The single-agent vs. multi-agent question. If you’re running multi-agent setups, each agent potentially needs its own MCP connections. Managing OAuth per-agent per-server doesn’t scale. Enterprise-Managed Authorization makes it feasible to give different agents different levels of access, all through the same IdP policy you already manage.
The MCP baseline has shifted. When I wrote the original MCP post in May 2025, the story was “MCP is an open standard that makes tool integration simple.” The story now is “MCP is an open standard that enterprises can actually govern.” That’s a different value proposition, and the one that unlocks real adoption inside large organizations.
A few things worth tracking as this matures:
The authorization vs. permissions gap is still real. Enterprise-Managed Authorization controls who connects to what server. It does not control what actions a specific agent can take once connected. That’s still the job of policy engines and gateways sitting between the agent and its tools. The two layers are complementary, but separate.

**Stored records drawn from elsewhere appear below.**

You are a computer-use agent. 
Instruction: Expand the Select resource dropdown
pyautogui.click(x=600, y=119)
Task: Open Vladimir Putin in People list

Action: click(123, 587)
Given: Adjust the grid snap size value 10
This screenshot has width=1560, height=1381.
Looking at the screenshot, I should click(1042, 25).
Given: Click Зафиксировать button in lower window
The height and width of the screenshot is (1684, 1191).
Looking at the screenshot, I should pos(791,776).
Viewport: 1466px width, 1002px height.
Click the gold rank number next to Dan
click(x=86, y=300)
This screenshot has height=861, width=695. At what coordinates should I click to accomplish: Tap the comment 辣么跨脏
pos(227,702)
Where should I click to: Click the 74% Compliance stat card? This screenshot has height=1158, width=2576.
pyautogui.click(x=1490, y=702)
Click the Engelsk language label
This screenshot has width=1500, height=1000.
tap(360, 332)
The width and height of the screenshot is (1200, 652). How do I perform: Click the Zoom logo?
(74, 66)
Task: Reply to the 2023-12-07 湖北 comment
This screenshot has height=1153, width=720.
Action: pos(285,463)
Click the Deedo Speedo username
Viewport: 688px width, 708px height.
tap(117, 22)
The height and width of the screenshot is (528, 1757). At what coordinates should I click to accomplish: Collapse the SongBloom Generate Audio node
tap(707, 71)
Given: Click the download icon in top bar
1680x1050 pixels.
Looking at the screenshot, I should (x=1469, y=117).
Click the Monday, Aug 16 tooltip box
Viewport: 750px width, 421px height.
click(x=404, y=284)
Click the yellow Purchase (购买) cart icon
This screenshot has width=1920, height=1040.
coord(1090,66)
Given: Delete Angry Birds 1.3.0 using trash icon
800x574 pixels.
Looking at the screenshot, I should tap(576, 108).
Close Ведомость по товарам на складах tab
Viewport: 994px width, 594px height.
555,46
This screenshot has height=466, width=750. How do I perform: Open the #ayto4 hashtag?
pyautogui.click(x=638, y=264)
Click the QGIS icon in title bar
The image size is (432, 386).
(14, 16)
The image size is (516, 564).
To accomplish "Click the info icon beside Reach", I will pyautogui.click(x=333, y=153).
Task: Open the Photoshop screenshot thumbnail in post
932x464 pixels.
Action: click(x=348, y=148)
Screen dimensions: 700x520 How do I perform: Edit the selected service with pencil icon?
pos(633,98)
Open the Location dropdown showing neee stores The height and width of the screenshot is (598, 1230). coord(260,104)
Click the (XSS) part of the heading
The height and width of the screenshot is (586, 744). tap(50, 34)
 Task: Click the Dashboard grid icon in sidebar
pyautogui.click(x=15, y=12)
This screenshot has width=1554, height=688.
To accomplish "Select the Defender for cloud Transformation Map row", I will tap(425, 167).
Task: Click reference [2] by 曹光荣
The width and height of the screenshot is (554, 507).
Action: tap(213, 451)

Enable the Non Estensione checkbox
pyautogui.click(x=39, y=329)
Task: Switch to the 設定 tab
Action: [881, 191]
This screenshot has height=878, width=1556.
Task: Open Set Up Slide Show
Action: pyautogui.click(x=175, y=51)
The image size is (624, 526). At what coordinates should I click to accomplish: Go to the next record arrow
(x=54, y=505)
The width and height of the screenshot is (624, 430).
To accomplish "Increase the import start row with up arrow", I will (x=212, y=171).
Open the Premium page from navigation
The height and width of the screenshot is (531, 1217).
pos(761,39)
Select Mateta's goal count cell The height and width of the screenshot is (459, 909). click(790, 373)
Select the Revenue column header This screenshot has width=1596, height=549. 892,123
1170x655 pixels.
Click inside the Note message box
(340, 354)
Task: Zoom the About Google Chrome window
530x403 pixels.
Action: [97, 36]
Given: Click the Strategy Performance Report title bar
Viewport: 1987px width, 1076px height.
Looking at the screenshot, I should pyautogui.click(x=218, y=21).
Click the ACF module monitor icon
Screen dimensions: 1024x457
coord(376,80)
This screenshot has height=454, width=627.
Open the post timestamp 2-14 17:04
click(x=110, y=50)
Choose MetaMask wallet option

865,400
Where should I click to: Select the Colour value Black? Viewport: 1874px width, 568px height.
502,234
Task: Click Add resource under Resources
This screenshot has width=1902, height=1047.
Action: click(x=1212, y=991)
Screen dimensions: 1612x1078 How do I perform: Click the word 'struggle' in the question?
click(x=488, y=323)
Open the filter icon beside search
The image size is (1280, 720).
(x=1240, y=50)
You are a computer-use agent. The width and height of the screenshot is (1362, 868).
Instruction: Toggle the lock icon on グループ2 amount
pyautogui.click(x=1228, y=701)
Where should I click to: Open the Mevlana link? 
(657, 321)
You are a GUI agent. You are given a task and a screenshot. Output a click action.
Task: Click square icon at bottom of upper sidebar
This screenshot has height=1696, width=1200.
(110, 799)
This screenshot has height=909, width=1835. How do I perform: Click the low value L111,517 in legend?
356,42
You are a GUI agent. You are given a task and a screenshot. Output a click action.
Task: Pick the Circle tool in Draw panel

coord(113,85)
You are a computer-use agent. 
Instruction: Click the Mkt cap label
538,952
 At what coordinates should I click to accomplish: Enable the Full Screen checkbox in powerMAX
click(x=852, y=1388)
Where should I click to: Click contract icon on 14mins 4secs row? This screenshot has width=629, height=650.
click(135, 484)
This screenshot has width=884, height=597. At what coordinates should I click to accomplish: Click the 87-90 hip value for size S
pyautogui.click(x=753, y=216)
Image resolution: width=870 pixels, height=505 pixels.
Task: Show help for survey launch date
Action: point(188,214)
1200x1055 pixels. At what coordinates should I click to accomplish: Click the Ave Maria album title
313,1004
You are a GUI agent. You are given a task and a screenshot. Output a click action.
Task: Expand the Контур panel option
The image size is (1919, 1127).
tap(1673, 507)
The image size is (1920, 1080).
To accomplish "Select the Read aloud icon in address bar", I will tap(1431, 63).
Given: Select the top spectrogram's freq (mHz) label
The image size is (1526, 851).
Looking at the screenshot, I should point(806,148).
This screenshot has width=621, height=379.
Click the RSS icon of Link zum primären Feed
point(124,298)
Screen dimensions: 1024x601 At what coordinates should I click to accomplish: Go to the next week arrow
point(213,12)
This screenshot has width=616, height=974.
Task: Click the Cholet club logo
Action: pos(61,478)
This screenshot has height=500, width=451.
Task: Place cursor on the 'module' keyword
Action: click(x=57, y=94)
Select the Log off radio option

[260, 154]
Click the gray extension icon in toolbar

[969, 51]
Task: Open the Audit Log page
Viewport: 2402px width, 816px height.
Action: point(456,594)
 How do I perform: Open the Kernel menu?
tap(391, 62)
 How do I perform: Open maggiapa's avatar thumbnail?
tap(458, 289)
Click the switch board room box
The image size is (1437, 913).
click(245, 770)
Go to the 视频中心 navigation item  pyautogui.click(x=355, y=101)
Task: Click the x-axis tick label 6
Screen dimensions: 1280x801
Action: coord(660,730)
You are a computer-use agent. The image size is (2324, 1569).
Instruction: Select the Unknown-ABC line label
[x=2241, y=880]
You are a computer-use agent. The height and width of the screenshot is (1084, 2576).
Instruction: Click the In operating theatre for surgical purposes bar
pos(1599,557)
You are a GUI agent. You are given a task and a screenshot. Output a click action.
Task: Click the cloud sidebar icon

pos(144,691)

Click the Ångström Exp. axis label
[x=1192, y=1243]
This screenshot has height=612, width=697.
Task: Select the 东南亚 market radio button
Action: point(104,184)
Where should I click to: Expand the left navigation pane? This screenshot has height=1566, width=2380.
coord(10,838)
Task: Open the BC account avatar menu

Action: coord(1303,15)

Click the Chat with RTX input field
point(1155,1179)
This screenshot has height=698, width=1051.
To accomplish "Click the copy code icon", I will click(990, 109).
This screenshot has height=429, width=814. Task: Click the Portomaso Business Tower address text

ID-JAG is still an IETF draft. Okta is the first IdP to ship at the MCP spec level. VS Code ships its own Entra ID and Auth0 support on top of that, but broader IdP adoption at the spec level is still ahead.
The server-side Auth0 angle is worth watching. VS Code already supports Auth0 as an IdP on the client side. The separate, still-emerging piece is Auth0 letting developers expose an MCP server with enterprise auth built in, so server authors don’t implement ID-JAG from scratch. When that lands broadly, the supply of enterprise-ready servers grows quickly. That’s the moment this goes from “enterprise feature” to “table stakes.”
The EMA Interest Group is where the spec evolves. If you’re building an MCP server or client and want input on compatibility or direction, the EMA Interest Group is the right place to track it.
MCP’s Enterprise-Managed Authorization extension is stable. Anthropic and Microsoft ship it in their clients. Okta ships it in their IdP. The consent-screen-per-server model is now optional.
For teams running agents in production: this is the governance primitive you were missing. The gap between “we can deploy agents” and “IT will allow us to deploy agents” just got smaller.
For teams planning agent deployments: if you were waiting for enterprise-grade auth to be part of MCP before committing, it’s here.